Be sure to make note of any possible abandoned wells, underground mines and other issues that can drastically change a rural experience. A sad story of a horse stolen from the pasture became almost worse when it was found he wasn’t stolen – he’d fallen into an old well and broken his neck. For people and animals these can be very dangerous. Have a clear idea about what you want to do and how to fit that onto the land you’re looking at. You might find you can be efficient enough to use a half acre as a mini orchard you didn’t think you’d have room for! Water, soil fertility and lay of the land take on different importance when you’re raising your own food. Losing half the crop due to standing water in the garden means you have half as much to eat…which stresses the importance of doing your homework!

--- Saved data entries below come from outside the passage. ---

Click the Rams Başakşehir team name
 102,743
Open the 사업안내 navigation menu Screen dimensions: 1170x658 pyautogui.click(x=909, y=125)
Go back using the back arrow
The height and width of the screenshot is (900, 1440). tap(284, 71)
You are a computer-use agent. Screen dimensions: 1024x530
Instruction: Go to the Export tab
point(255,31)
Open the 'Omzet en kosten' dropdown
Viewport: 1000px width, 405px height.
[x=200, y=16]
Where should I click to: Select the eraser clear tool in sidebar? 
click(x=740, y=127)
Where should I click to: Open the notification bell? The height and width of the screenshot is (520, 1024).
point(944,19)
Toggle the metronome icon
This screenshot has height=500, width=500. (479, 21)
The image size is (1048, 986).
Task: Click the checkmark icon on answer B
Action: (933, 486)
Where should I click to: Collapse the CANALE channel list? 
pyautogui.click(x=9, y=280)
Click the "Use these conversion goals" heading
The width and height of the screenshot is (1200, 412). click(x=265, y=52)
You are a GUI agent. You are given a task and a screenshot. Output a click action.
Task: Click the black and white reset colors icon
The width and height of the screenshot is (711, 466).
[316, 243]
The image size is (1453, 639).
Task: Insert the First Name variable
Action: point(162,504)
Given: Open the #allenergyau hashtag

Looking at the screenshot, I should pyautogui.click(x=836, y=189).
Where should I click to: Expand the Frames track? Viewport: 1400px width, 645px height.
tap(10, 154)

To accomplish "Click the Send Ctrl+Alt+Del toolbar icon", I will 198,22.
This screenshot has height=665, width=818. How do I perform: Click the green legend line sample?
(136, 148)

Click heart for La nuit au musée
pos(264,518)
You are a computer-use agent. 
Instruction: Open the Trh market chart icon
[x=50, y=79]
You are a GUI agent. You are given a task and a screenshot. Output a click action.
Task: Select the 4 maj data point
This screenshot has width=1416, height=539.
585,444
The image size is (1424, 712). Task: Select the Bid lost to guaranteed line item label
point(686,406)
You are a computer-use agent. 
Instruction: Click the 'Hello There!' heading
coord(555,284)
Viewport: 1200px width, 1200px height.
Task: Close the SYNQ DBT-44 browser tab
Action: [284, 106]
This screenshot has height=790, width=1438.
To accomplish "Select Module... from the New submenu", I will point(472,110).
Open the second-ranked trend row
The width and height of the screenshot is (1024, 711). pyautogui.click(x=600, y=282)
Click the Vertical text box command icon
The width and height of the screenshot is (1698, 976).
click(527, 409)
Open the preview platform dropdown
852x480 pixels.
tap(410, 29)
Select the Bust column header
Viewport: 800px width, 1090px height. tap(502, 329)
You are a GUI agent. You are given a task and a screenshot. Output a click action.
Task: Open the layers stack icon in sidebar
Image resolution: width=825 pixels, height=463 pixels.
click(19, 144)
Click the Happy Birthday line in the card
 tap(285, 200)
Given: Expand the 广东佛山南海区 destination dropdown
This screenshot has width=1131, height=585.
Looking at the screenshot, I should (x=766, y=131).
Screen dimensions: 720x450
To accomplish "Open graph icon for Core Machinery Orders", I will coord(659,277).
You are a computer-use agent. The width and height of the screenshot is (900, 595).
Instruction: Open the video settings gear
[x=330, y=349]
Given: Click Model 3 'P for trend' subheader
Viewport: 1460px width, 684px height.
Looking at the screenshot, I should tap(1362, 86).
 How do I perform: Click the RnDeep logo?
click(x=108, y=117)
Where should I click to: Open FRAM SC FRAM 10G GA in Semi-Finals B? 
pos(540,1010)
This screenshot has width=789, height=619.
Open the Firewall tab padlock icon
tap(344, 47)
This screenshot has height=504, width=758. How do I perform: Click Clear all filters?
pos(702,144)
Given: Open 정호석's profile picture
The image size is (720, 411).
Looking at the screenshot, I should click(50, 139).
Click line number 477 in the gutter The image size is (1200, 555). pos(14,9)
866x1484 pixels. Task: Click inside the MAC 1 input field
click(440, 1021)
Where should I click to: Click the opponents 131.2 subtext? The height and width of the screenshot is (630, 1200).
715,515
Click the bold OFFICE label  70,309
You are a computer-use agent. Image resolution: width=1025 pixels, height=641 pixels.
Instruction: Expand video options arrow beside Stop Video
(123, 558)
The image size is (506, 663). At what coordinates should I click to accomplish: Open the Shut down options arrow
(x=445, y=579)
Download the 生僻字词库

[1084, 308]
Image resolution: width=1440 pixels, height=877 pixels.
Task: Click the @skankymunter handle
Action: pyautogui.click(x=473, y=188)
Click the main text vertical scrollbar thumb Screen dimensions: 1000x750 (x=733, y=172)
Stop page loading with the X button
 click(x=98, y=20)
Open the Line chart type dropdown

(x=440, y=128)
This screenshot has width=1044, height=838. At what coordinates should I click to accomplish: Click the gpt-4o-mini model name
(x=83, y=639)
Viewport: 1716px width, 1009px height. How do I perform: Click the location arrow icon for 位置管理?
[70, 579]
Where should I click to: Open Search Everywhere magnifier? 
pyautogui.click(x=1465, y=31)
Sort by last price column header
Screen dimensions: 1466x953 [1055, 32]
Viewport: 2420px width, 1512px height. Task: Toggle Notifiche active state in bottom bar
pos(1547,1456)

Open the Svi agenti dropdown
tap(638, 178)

Don’t count on experts to tell you these things – or to volunteer it. If you’re looking at a compost area – plan it to be discreet but plan it in! Knowing what you want, doing some research, asking questions and looking at it as if it’s a farm (which it will be) can mean the difference between a wonderful house and a useless property and a passable house with plenty of real food to eat and a lifestyle many only dream of.